TASK REQUIREMENTS => From the listing below, copy each line where "will" occurs.

EXERCISE DATA =>
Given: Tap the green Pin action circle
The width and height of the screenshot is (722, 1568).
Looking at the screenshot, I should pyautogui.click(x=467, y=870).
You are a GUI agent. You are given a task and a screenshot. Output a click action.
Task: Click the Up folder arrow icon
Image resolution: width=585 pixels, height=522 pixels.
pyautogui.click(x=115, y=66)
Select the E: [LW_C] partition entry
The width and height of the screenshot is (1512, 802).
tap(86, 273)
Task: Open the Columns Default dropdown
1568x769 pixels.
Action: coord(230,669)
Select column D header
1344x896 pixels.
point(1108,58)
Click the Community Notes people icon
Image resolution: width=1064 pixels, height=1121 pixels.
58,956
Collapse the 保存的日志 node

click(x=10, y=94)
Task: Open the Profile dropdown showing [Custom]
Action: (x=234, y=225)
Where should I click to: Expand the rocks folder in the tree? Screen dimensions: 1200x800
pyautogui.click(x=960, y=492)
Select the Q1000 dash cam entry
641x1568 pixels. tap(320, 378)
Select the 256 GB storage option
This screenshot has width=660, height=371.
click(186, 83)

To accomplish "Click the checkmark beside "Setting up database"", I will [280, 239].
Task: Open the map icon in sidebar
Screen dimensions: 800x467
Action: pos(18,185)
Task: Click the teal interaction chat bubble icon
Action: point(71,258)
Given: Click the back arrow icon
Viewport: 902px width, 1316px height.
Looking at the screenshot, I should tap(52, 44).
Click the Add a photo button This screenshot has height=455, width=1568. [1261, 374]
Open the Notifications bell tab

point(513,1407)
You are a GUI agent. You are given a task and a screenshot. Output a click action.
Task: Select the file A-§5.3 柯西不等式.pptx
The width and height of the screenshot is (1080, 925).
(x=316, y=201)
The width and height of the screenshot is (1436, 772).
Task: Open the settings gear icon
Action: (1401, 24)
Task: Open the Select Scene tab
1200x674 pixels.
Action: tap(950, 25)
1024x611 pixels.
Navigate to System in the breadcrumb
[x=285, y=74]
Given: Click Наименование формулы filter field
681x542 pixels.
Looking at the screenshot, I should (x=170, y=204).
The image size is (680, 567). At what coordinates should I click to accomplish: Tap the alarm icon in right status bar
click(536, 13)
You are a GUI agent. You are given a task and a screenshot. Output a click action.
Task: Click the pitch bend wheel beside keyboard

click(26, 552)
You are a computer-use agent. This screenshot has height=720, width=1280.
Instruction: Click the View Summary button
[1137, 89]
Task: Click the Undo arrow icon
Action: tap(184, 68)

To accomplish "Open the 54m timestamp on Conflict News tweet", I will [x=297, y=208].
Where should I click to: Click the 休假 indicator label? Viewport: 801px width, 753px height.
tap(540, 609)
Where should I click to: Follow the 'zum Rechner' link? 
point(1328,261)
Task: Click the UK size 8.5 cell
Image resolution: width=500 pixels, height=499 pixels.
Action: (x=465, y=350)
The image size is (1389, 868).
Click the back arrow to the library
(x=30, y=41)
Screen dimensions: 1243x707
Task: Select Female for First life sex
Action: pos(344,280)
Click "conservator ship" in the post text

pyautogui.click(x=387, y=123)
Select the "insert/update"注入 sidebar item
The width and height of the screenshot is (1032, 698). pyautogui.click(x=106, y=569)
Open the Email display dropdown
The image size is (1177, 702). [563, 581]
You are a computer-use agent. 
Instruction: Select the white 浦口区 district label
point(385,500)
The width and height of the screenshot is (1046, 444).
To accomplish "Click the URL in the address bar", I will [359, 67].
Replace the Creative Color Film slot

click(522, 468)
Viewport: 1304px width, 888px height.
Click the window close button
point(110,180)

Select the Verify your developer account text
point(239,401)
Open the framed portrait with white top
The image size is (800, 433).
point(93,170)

RESPONSE BOX =>
To accomplish "Click the checkmark beside "Setting up database"", I will [280, 239].
To accomplish "Open the 54m timestamp on Conflict News tweet", I will [x=297, y=208].
To accomplish "Click the URL in the address bar", I will [359, 67].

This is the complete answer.